Inhibit the Na/K pump, which increases in the intracellular [Na+]. This interferes with the Na/Ca pump so intracellular [Ca2+] increases.

The high [Ca2+] leads to greater SR Ca2+ release and stronger contractions.

13

What are Ca2+ channel blockers and their inotropic effect?

Verapimil and they have a side effect of negative inotropic effect.

14

How do Ca2+ channel blockers work?

They are used as anti-arrhythmia agents and they block the Ca2+ influx which inhibits the action of the AV node AP and blocks things like SVT.

Ca2+ influx blocks decreases the [Ca2+] in the cell which decreases contraction strength of the heart as a side effect.

15

What is a positive staircase and how does it work?

Contraction strength increases as HR increases. This is due to the greater Ca2+ influx per unit time and less time for the efflux of Ca2+.

16

What is a negative staircase and how does it work?

As HR decreases, contraction strength also decreases. This is due to less Ca2+ influx per unit time and more time for Ca2+ efflux.

17

What are premature beats and what is the cause?

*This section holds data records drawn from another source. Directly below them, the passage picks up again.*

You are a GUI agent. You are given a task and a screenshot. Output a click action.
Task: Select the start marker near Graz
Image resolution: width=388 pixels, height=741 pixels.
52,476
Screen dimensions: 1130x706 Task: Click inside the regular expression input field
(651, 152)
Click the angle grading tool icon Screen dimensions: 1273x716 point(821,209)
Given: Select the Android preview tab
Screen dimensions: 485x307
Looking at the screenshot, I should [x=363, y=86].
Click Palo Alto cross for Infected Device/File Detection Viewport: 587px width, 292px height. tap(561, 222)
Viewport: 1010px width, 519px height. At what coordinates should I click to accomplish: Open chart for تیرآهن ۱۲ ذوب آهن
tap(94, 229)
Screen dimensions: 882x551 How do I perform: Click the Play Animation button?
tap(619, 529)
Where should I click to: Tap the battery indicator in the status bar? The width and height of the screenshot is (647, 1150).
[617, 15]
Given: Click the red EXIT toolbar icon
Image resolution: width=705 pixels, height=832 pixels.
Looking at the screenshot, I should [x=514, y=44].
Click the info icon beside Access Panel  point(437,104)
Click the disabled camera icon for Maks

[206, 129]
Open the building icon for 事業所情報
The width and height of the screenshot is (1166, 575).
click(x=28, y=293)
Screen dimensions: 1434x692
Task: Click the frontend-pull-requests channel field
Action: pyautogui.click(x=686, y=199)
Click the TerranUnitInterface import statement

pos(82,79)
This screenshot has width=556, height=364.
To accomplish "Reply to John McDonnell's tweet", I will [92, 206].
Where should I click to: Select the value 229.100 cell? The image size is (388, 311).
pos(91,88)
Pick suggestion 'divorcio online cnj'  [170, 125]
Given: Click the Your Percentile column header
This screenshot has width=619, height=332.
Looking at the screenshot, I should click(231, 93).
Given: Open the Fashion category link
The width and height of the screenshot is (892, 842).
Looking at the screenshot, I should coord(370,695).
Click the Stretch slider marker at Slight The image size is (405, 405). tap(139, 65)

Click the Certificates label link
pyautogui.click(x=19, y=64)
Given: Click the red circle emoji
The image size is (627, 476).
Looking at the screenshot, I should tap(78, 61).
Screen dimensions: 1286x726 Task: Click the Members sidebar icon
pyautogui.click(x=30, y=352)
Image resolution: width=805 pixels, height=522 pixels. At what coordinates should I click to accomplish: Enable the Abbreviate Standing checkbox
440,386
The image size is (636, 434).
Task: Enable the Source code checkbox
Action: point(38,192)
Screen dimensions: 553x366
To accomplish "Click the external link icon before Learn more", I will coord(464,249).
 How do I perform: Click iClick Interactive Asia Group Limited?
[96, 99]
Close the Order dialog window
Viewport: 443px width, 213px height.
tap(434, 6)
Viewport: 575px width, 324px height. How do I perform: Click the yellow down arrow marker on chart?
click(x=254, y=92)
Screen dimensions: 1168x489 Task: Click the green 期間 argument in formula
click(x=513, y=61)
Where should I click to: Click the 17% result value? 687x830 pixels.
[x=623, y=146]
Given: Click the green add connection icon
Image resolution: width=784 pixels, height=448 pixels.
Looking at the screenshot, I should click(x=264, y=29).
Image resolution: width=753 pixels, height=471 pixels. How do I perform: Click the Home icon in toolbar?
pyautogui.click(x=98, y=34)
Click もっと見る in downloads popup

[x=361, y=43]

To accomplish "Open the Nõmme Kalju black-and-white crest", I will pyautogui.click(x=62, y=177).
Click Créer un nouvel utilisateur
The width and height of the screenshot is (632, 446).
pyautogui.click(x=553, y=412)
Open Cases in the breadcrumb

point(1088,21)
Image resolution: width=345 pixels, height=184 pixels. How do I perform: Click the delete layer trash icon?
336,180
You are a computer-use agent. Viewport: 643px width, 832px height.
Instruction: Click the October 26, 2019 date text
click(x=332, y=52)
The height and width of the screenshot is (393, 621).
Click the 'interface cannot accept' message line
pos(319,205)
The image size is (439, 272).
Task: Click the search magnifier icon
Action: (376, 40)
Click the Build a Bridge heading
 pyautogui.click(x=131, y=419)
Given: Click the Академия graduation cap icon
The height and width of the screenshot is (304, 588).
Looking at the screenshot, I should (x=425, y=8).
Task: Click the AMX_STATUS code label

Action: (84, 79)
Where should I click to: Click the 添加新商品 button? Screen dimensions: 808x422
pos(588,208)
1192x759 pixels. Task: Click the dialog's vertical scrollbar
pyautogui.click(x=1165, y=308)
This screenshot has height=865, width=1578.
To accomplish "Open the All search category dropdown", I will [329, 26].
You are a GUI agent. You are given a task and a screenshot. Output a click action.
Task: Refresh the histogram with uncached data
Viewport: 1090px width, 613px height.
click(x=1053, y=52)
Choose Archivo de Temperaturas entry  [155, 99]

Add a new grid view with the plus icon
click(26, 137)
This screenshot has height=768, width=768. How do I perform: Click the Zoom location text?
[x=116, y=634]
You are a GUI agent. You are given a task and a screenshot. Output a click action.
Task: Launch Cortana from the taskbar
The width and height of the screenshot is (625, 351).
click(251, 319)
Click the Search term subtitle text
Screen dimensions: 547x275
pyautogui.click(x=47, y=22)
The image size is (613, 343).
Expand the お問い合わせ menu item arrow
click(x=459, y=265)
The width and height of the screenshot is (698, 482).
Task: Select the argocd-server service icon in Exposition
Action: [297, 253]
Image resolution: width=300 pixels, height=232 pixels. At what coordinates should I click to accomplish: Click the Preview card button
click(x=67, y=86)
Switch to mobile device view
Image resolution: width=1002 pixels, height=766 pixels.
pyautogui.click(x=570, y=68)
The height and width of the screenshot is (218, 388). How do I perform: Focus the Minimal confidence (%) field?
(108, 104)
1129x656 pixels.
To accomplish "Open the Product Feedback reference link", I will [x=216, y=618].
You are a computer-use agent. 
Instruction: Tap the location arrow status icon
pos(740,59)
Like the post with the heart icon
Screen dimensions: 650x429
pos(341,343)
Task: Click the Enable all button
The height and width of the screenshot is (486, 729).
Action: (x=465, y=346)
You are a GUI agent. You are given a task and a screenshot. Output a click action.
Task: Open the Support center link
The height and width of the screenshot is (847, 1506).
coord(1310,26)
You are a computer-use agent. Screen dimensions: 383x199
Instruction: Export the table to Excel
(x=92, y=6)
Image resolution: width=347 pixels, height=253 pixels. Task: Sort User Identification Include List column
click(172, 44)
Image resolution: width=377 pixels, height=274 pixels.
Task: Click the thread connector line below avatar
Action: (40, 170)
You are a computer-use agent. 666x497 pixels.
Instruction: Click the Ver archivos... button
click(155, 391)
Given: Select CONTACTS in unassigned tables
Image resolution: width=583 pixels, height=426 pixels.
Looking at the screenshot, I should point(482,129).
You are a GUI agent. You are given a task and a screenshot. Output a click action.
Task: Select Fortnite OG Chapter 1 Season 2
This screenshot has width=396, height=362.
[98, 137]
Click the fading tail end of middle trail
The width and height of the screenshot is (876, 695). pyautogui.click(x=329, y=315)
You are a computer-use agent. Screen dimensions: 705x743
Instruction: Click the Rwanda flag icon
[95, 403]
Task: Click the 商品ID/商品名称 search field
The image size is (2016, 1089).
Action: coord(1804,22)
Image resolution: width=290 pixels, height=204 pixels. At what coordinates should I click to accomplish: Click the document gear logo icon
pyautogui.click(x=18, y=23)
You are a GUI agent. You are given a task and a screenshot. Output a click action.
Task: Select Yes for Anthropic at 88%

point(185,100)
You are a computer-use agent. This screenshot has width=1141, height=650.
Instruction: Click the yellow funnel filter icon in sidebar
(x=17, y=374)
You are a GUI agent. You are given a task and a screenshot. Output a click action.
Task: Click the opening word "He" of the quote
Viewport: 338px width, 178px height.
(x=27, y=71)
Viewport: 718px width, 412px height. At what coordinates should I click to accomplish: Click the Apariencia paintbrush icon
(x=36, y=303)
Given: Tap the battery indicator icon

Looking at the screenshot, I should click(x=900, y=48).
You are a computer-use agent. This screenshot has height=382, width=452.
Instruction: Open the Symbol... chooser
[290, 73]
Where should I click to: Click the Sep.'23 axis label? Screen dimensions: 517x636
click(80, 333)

They are earlier and smaller than normal contractions. They are caused by the early AP occurring which means less time for Ca current recovery and less time for SR Ca2+ recovery. There is smaller Ca-induced Ca-release so the contraction strength is weaker as a result.

18

What are post-extrasystolic potentiations and what is the cause?

They are stronger than normal contractions following a premature beat. They are caused because there is more time for the recovery of Ca current and more time for the recovery of SR Ca2+ release channels.

19

What is the function of phospholamban?

It normally inhibits the SERCA Ca2+ recovery pump, but when it is Pi, it will increase Ca2+ uptake into the SR.

20

How do beta receptors influence the heart?

Beta receptors activate the cAMP -> PKA -> Troponin I -> Binding of Troponin C by Ca

They also increase the relaxation rate of the heart.